How advisors should approach the summer months

Industry advisors share thoughts on how to approach the typically slower months

How advisors should approach the summer months

Summer investment strategy depends on your vantage point but there is no denying the temptation to swap bonds for the beach or portfolios for pina coladas.

Wealth Professional spoke to advisors about three different aspects of the industry – the robo platform, portfolio management and the trading – to gauge their thoughts about the sweltering months ahead and what investors should be doing.

Jean-Francois Courville, CEO of Wealthsimple for Advisors, said that if your plan is in place, now is the time to sit back and enjoy the fact you’ve done your homework.

It may also be the perfect chance to sit down, study your plan and decide if it needs changing. The advantages of a digitized portfolio, he added, is that it’s a living plan rather than a 400-page book, which is rarely returned to.

He said: “What if it’s not a thick book but rather a simple understanding of the facts. It’s digitized and there’s a graph which says, here’s what I said I needed to accomplish with the growth of my assets and here’s where I am today, there’s a couple of things I can do.

“If I’m not making it, I can invest more or I can reduce my expectations or I can increase my risk and potentially my returns. There’s no magic and what you have to understand is that these are your options and when it gets buried in a 400-page book, it may not always be the most consumable thing.

“Now the beautiful thing about the bringing together of a well-designed plan and technology is that you can make it a living plan. So you can actually take this time in the summer to slow right down and sit down with your spouse and say, are we on track? Are we doing the things we want to do with our lives? And is that still important to us? And if it is, how are we going to get there?”

For portfolio manager Grant White, who is also lead partner at White Hewson Wealth Advisory Group, August represents a good chance to assess business practices.

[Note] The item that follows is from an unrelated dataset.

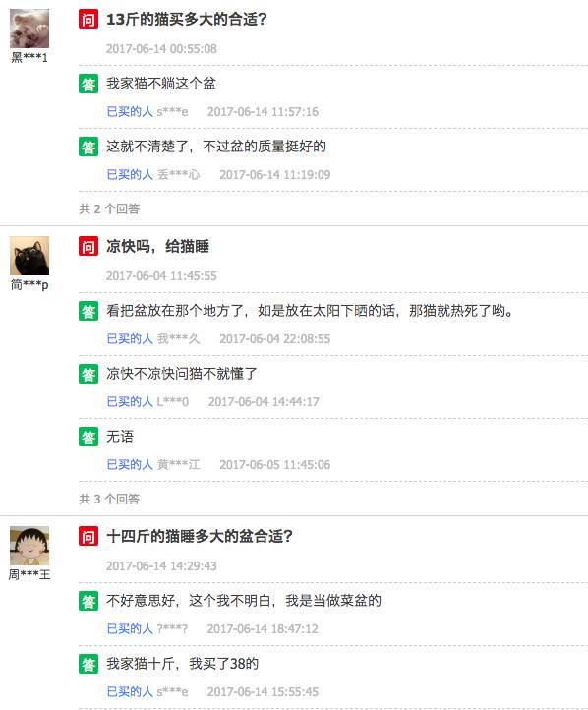
Task: Open black cat avatar of user 简***p
Action: click(29, 256)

He believes the summer can offer opportunity when the market slows so he keeps his foot on the gas but recognizes this is also an ideal time for evaluation.

He said: “Most advisors work in their business but never on it. So I take any opportunity I can to work on my business and evaluate what we’re doing and, if we want to make changes, it’s a really good time to do it.”

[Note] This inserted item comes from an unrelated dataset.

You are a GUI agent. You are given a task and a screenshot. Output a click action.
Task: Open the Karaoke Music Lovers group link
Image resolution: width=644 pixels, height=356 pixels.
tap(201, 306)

He added: “The markets certainly slow down. You can see that in the volumes so that can create opportunities as well but for me, I know a lot of advisors start getting sleepy in June and July but I still go pretty hard because our clients are still around.

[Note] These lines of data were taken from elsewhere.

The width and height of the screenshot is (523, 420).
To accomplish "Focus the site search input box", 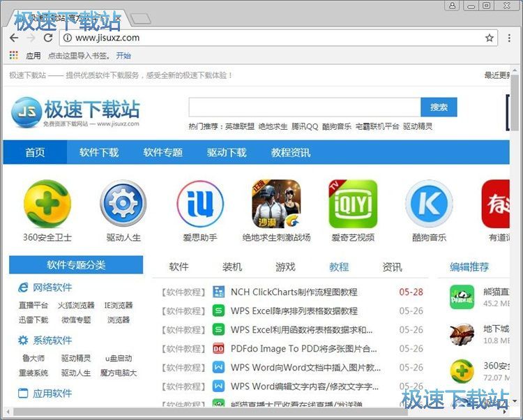I will coord(304,107).
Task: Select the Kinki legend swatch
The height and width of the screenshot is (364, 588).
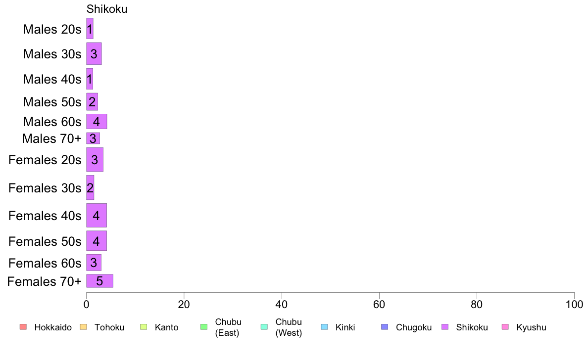Action: pos(324,327)
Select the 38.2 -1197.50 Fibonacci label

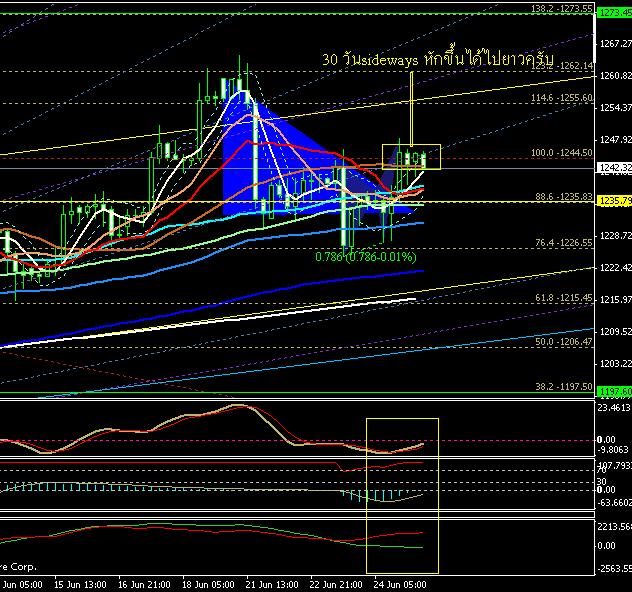click(x=562, y=386)
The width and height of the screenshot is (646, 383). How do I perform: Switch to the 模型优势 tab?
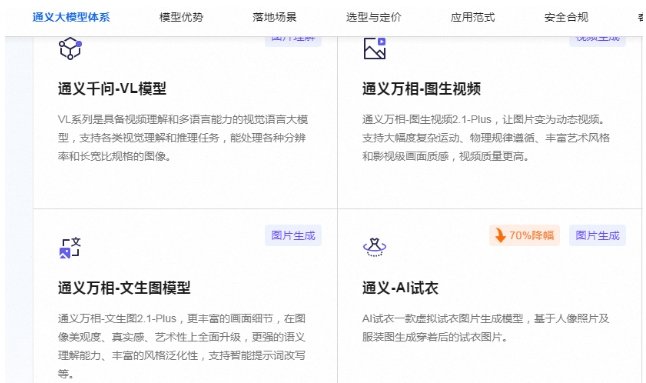(x=181, y=17)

“But June and July I try to go as hard as I can. August it slows right down and is a really good time to evaluate our business practices, our service offering, to make sure we are up-to-date on things and really ratchet it up to make sure we are ready to go when clients are ready after the September long weekend.”

On the trading side, Alfred Lee, director, portfolio manager and investment strategist at BMO GAM –Canada, said that while there is little evidence to back up the “Sell in May and Go Away” strategy, now is not the time to get reckless in the markets.

He said: “Investors should note that the current cycle is becoming rather extended. The current economic expansion of 73 months well exceeds the average business cycle expansion, since 1945, of 58.4 months.

“Since the equity markets bottomed out in early March of 2009, the TSX and SPX have gained 177.8% and 388%, on a total return basis, in local returns.

“It can be argued that this economic expansion should have a longer cycle, given the depth of the trough. Furthermore, data still suggests the economic backdrop remains expansionary, particularly in the US.

“While we are not implying that the longer cyclical rally in equities and risk assets is coming to an end, we wanted investors to remember to keep risk in check, as investors commonly throw caution into the wind during the later stages of a market cycle. Investors should instead be looking to safeguard portfolios by slowly increasing their exposure to assets that provide downside protection.”